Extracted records
[start]

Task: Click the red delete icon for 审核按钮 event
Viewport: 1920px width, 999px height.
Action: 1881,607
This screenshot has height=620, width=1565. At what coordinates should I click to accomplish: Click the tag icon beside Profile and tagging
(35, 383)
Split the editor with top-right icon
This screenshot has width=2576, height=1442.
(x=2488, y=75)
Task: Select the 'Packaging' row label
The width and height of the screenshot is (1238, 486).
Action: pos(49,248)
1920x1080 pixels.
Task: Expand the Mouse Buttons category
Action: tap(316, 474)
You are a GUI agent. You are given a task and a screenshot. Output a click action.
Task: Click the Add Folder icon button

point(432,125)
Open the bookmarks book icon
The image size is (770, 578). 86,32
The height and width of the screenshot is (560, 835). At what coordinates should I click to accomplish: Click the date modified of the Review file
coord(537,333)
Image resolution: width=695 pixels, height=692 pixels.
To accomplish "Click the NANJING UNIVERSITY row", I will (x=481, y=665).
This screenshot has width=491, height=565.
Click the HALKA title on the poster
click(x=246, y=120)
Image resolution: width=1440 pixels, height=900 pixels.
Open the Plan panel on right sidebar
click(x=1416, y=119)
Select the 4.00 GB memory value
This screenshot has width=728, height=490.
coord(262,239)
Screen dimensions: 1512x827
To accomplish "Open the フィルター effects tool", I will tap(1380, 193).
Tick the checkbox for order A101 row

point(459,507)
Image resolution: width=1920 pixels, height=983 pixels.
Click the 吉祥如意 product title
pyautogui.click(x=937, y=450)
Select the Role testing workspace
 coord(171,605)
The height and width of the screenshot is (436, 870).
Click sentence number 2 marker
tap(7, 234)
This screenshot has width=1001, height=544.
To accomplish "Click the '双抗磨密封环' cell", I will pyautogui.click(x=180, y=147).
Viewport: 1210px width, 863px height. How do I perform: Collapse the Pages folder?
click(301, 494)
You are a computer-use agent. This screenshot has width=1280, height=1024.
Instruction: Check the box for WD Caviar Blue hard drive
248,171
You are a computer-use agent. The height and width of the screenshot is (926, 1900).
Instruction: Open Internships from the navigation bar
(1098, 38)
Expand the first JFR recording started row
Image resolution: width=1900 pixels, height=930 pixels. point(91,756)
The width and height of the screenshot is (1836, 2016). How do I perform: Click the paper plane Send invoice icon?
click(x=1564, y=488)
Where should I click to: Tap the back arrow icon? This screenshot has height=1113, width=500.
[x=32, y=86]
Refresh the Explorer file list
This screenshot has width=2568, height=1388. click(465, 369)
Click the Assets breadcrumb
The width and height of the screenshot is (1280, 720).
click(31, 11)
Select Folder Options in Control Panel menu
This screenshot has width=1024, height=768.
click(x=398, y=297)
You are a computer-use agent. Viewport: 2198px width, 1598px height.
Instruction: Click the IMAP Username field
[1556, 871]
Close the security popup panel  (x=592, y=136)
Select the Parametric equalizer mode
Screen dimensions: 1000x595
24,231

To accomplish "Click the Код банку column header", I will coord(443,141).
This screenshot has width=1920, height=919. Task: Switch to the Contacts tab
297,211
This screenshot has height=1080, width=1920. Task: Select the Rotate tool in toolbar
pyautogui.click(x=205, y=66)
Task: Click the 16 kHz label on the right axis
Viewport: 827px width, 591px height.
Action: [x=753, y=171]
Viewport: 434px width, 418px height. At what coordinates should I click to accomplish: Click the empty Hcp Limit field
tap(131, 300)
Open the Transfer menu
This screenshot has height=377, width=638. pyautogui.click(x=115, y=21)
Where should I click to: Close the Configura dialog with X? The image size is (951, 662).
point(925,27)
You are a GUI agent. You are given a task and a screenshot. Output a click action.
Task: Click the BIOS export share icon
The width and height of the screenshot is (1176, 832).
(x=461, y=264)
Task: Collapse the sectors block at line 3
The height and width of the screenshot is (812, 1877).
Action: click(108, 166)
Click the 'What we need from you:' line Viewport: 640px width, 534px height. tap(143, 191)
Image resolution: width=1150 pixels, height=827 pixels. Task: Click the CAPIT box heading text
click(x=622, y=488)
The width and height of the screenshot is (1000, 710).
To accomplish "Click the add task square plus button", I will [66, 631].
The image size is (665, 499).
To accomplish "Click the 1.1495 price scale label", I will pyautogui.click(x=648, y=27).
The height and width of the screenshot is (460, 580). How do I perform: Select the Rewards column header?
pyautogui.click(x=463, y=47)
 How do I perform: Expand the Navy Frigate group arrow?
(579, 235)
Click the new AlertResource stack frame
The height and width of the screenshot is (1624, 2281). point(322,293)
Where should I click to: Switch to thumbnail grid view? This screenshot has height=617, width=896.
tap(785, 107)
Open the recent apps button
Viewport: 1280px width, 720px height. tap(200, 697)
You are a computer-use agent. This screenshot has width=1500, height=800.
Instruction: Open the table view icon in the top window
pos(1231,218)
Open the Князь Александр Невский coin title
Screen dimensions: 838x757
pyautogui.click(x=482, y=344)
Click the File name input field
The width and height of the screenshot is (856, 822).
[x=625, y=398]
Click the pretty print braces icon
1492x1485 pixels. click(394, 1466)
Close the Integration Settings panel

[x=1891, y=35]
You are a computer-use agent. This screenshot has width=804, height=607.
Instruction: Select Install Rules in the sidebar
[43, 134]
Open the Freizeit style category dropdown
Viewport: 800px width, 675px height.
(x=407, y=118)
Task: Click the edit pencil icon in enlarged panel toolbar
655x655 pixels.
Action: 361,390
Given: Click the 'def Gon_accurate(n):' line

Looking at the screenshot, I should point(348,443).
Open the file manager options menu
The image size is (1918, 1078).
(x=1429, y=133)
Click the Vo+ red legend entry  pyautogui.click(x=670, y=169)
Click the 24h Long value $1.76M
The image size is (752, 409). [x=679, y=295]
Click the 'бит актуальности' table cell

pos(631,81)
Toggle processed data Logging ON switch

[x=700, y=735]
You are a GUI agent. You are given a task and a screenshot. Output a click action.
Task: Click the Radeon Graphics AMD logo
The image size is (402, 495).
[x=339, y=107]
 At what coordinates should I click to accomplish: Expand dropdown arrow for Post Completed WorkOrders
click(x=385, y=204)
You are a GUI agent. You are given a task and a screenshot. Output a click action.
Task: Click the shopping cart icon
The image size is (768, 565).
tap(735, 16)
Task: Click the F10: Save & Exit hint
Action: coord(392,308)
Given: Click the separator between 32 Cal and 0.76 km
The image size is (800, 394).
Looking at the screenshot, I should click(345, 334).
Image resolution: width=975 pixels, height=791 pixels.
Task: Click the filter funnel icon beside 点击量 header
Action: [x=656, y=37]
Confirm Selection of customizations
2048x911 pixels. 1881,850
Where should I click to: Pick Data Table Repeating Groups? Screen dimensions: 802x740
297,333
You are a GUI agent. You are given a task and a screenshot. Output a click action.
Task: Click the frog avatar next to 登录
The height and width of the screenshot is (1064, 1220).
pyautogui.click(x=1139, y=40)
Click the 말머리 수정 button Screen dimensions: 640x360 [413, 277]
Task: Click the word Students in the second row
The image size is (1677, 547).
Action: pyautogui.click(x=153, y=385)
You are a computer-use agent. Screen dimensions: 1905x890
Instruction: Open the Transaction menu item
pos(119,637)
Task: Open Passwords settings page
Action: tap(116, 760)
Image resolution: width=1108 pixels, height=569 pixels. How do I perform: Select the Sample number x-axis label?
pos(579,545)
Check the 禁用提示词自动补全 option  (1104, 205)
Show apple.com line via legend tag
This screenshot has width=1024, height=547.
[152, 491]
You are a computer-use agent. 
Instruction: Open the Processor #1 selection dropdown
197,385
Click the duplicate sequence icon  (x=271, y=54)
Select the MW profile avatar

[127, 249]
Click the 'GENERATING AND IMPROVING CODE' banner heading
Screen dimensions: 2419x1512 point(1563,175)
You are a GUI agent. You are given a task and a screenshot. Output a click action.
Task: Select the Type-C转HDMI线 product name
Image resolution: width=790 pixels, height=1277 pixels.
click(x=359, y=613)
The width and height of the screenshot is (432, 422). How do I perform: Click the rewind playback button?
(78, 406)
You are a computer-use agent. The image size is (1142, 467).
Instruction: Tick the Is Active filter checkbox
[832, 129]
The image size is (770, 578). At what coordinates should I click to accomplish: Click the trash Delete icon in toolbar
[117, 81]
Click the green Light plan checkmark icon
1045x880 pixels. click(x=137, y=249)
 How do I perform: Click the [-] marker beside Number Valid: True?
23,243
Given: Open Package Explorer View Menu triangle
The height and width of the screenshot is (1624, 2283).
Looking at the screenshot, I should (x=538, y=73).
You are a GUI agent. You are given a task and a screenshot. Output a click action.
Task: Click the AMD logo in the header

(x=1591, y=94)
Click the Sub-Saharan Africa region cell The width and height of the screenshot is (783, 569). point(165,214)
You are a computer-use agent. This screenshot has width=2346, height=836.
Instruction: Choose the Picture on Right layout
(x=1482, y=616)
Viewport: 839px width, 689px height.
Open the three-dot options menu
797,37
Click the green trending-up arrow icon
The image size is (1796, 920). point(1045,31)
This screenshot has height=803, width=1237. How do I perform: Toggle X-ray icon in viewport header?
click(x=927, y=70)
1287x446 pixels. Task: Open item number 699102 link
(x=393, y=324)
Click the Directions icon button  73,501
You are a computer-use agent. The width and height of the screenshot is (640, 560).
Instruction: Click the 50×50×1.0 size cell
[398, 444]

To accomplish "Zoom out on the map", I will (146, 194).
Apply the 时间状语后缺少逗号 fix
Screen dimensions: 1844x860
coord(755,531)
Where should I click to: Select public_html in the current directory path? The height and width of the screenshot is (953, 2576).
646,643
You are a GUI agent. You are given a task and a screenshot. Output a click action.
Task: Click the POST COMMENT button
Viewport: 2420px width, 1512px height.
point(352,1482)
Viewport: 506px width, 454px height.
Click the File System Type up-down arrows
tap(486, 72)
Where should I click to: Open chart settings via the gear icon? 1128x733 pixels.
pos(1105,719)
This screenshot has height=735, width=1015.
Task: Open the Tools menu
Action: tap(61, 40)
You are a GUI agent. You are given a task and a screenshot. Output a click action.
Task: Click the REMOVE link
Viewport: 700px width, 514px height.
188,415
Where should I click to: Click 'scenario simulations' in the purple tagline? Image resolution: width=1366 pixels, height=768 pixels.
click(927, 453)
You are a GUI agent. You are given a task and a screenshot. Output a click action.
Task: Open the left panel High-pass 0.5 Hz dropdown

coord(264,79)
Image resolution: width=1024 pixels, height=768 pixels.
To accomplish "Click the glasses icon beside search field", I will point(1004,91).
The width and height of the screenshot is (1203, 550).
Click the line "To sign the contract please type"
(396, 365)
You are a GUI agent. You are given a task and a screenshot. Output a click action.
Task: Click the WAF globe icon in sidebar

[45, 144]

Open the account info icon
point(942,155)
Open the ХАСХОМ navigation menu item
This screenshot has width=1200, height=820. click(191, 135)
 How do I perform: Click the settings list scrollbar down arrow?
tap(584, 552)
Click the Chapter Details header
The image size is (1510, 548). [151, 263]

[end]

● Task instructions: Gather every line of the records that contains the string "toolbar", treating uppercase and lowercase letters as distinct.

● Correct answer:
This screenshot has height=1080, width=1920. Task: Select the Rotate tool in toolbar
Task: Click the edit pencil icon in enlarged panel toolbar
The image size is (770, 578). At what coordinates should I click to accomplish: Click the trash Delete icon in toolbar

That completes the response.